You may wish to create and activate a dedicated virtual environment or conda environment before installing.

---

## Usage (Very Early Sketch)

CLI and API interfaces are still evolving. A minimal example of the intended usage pattern might eventually look like:

```bash
alastr run \
  --config path/to/config.yaml \
  --input-transcripts path/to/cha/files \
  --output-dir path/to/output
```

or, in Python:

```python
from alastr.pipeline import run_pipeline

run_pipeline(
    config_path="path/to/config.yaml",
    input_root="path/to/cha/files",
    output_root="path/to/output",
)
```

Exact function names and options are likely to change as the design stabilizes.

---

## Project Status and Roadmap

ALASTR is **under active development** and not yet recommended for routine clinical or research deployment.
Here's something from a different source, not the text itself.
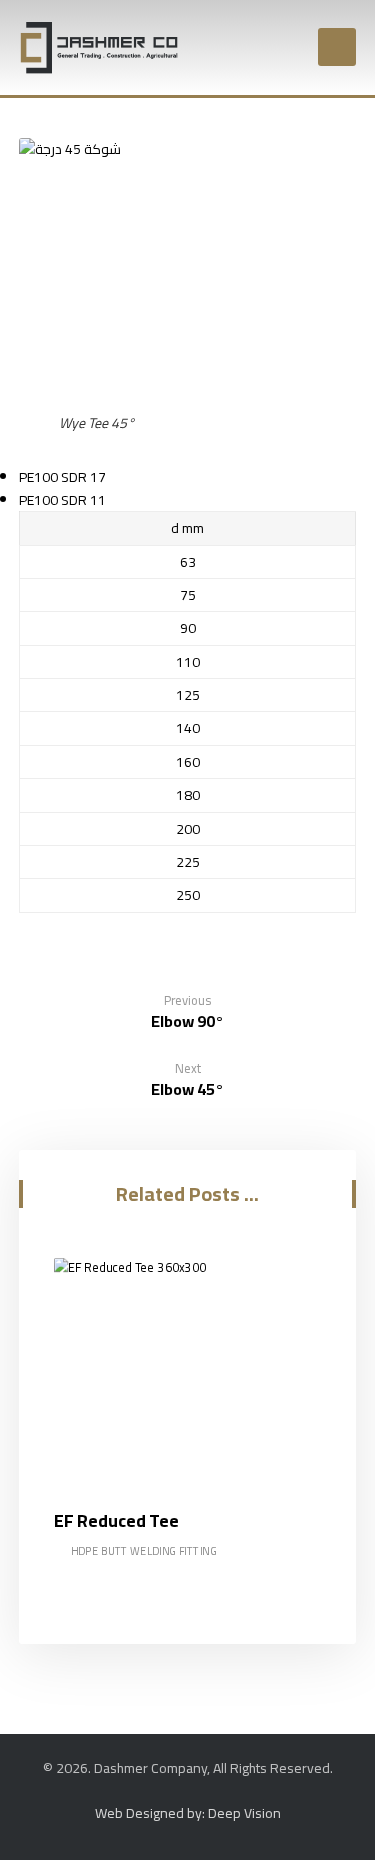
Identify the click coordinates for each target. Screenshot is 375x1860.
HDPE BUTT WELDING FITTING (144, 1551)
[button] (337, 47)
Near-term goals include:

- Stabilizing the package layout and configuration system.
- Implementing an end-to-end demo pipeline on a small aphasia dataset.
- Adding basic tests and continuous integration.
- Documenting example workflows and key metrics for clinical researchers.

---

## Citation and Contributions

A formal citation will be provided once an ALASTR methods paper is available. Until then, if you use concepts or code from this repository in academic work, please:

- Cite the GitHub repository URL, and
- Acknowledge ALASTR as an early-stage tool under development.

Issues, suggestions, and (well-scoped) pull requests are welcome, with the understanding that the codebase is still evolving.